Would you buy a metal rod filled with a non-toxic mystery wax if it regulated your travel mug of coffee between too hot and too cool? Stanley, maker of vacuum insulated mugs and bottles, is betting you will.
As part of a Spring 2017 launch of new products, Stanley is unveiling a strange device that looks something like a futuristic fuel cell that fits snugly in your travel mug: The Quick Sip.
The purpose of this unusual doohickey is to counteract the insulating wonders of vacuum insulated mugs and bottles just enough to make your coffee drinkably hot, not scorching hot, and keep it there.
At the heart of this unassuming gizmo is Stanley’s “TempCore” technology, a “non-toxic, petroleum based wax” that’s thermally reactive, changing physical state based on temperature.
Here’s how it works: Place the Quick Sip inside your mug, pour in nuclear-hot coffee (defined as anything above the industry-accepted 175-degree “drinkable” threshold), and the wax inside the rod (a solid at room temp.) quickly absorbs the heat from the beverage, melting to a liquid in the process.
Then, as the coffee cools, the hot liquid wax radiates heat back into your java, keeping it in an “ideal zone” of not too hot, not too cool.

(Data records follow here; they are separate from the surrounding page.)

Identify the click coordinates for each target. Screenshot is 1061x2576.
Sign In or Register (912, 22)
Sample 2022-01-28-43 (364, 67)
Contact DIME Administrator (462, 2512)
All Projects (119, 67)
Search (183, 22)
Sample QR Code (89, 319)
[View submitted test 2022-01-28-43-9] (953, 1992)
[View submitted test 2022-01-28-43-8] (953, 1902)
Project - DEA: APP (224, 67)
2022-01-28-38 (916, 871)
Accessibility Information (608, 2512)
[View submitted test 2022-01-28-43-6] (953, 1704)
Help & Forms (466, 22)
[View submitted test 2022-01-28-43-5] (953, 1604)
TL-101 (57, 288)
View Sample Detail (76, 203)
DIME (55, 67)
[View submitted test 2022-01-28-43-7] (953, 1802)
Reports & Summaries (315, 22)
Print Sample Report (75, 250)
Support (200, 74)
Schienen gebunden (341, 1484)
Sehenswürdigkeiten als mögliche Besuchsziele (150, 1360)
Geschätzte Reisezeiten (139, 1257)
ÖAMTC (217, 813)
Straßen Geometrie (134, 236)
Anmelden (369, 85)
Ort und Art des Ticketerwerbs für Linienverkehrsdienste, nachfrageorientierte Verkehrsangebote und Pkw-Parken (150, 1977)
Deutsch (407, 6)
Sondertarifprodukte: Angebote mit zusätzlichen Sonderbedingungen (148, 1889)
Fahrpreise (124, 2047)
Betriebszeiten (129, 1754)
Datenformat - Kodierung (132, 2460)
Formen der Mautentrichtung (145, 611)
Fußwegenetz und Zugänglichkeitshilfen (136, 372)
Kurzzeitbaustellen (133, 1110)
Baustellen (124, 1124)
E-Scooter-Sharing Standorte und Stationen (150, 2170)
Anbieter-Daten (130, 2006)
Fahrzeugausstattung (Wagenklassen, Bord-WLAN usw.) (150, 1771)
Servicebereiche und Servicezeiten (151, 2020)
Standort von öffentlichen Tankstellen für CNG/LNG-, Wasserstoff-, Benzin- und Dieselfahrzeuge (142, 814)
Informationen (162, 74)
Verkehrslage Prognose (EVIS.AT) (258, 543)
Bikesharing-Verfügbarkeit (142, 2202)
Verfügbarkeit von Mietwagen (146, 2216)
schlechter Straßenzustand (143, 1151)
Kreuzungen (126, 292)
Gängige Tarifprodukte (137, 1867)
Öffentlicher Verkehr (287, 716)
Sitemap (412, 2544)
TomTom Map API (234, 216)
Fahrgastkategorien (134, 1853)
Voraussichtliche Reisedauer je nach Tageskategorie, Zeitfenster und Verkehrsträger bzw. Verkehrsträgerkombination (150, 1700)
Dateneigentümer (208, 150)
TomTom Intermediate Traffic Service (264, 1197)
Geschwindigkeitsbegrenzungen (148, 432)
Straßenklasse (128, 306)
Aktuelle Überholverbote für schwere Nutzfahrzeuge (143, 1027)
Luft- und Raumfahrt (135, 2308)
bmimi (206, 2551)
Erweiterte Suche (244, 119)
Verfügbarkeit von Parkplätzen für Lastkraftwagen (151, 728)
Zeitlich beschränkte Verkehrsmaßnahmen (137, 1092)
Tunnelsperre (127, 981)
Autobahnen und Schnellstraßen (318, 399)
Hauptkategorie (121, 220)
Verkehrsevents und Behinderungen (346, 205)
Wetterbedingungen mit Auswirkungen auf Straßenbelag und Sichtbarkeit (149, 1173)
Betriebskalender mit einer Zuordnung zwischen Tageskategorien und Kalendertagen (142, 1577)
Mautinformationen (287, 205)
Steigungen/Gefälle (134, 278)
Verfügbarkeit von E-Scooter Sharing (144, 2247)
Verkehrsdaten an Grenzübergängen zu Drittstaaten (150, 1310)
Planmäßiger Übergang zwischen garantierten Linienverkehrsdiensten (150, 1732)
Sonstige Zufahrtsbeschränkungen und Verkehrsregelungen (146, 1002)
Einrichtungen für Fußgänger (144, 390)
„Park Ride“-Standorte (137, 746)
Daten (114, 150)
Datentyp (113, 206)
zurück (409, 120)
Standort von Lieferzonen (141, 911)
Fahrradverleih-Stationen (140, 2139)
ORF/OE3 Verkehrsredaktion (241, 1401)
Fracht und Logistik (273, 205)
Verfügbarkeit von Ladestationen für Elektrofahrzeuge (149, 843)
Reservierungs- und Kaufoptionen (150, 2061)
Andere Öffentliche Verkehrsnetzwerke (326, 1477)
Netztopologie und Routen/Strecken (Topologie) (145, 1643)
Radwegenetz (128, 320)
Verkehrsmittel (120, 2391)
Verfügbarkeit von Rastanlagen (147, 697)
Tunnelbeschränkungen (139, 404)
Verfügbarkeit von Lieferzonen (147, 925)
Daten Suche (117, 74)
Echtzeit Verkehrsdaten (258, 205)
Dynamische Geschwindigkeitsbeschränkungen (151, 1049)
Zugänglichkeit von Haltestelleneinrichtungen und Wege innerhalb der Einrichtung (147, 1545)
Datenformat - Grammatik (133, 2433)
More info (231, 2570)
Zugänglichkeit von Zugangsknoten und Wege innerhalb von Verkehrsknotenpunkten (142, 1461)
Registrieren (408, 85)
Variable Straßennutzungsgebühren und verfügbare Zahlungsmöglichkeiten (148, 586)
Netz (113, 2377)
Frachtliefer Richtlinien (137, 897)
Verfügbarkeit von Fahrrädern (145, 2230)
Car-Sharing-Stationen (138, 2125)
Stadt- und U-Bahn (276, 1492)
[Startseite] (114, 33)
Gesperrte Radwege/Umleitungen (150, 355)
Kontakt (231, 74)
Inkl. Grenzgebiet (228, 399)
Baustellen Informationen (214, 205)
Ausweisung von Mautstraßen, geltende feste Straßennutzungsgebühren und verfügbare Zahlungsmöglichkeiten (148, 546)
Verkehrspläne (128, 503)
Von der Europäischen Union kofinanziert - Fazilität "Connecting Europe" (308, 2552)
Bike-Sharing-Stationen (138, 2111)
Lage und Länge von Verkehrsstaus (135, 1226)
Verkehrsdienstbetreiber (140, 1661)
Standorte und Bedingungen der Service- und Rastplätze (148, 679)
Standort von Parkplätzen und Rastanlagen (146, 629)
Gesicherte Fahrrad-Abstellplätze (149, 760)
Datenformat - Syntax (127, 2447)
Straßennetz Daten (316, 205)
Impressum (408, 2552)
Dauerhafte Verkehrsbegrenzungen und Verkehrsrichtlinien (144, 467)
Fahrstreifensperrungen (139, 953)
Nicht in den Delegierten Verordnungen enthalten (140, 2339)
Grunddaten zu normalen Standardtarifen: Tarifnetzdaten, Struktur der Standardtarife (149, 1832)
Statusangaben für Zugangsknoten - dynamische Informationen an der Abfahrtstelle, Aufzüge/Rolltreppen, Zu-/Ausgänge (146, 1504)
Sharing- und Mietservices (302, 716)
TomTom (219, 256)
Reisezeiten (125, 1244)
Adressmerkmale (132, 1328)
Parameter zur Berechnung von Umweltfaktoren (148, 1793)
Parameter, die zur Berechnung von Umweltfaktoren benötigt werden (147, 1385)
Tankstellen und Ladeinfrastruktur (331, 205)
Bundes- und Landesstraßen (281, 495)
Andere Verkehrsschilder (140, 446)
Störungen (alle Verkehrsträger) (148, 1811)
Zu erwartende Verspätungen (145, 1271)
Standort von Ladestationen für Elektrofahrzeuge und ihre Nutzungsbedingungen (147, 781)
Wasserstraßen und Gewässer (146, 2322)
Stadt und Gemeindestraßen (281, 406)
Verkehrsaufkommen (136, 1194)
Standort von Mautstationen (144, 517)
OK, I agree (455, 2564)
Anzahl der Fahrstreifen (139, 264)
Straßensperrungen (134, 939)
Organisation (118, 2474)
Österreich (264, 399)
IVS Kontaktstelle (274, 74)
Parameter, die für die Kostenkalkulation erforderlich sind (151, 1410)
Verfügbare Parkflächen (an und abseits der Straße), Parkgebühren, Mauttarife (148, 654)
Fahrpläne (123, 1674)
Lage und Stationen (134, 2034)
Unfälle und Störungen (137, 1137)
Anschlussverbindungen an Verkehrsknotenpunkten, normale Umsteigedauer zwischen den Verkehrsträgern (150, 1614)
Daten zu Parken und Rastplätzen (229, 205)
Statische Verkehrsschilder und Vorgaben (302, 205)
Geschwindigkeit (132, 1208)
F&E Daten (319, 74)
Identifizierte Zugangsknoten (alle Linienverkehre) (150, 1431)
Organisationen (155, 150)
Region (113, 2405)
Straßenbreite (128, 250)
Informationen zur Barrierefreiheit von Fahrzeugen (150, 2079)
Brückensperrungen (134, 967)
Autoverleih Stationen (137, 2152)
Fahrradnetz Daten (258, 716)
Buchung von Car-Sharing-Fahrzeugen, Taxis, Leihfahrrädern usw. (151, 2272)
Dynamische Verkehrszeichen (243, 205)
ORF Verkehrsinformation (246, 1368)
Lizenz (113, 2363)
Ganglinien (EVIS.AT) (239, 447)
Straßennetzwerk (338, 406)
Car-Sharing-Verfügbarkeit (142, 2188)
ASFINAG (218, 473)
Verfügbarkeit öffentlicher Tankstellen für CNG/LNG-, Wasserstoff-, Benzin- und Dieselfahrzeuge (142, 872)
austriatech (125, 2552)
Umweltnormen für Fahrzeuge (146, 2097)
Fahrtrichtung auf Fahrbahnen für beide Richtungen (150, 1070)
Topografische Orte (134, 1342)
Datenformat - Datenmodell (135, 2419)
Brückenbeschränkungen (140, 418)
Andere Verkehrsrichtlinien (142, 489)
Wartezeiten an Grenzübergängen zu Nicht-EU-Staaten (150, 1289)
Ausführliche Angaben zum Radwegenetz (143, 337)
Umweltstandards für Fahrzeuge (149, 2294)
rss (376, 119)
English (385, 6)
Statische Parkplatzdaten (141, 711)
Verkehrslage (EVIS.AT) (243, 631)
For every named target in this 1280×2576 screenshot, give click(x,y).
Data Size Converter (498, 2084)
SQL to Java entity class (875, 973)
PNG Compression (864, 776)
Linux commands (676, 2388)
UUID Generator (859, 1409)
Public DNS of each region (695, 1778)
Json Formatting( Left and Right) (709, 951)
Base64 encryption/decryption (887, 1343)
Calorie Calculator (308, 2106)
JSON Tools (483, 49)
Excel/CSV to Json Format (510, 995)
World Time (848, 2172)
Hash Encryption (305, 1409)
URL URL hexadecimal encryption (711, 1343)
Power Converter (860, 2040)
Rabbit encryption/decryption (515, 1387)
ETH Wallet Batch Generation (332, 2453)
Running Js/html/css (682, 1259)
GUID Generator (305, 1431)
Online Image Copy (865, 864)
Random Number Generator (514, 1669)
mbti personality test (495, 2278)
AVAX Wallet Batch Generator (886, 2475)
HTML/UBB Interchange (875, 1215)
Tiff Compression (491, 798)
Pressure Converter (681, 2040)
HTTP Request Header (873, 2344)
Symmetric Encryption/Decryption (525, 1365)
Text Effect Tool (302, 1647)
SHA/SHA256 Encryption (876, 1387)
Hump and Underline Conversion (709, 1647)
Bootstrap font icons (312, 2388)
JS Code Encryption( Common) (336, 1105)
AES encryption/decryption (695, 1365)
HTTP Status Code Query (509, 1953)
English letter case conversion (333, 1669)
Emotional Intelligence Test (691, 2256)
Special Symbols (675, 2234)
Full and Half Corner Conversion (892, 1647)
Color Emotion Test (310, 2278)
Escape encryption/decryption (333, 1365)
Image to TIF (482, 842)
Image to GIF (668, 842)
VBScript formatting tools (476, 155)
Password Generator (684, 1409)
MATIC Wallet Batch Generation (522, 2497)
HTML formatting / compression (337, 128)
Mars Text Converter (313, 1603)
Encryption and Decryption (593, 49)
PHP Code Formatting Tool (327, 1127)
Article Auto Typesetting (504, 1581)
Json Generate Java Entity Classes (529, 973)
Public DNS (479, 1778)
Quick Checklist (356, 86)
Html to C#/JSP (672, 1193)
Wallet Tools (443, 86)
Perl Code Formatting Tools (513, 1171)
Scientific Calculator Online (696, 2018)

Stanley claims a 200-degree beverage will reach the drinkable limit in less than a minute, and hold between 140 and 160 degrees for six hours.
Will It Sell?
The good news is that with silicone at its base and top flaps, the Quick Sip won’t fall out of your cup when you drink and is easy to slide in. Plus, sealed in its stainless steel walls, the Temp Core wax lasts indefinitely.
The bad news is that you have to leave the rod in your cup while you drink for it to work. The ramifications are two-fold – the Quick Sip takes up about 5 ounces of space inside your cup (meaning less coffee), and you have to remember to put it in your cup before pouring in liquid, otherwise you risk a hot, sloppy mess.
The concept has seen success in other products – Yecup offers an electric mug that can heat, cool, and maintain your beverage’s temp. (and charge your phone!), but requires power. And last year, a wildly successful Kickstarter campaign funded the “Temperfect Mug” tenfold.
That design built temperature regulation into the mug itself, no insert needed. Stanley considered this approach, but recognized that the same science that makes Quick Sip great for hot beverages would make it terrible for cold ones – it would radiate heat to warm your iced tea, then hold it at an abysmal room temperature. So, removable rod it was.
The Quick Sip hits the market in Spring 2017 and will retail for $15, or you can get a quick sip with 18-oz travel mug for $45. It works in many other travel mugs, and although we haven’t tested it, sounds like an option for those averse to overly hot drinks. Or you could add a couple cubes of ice. Would you use it?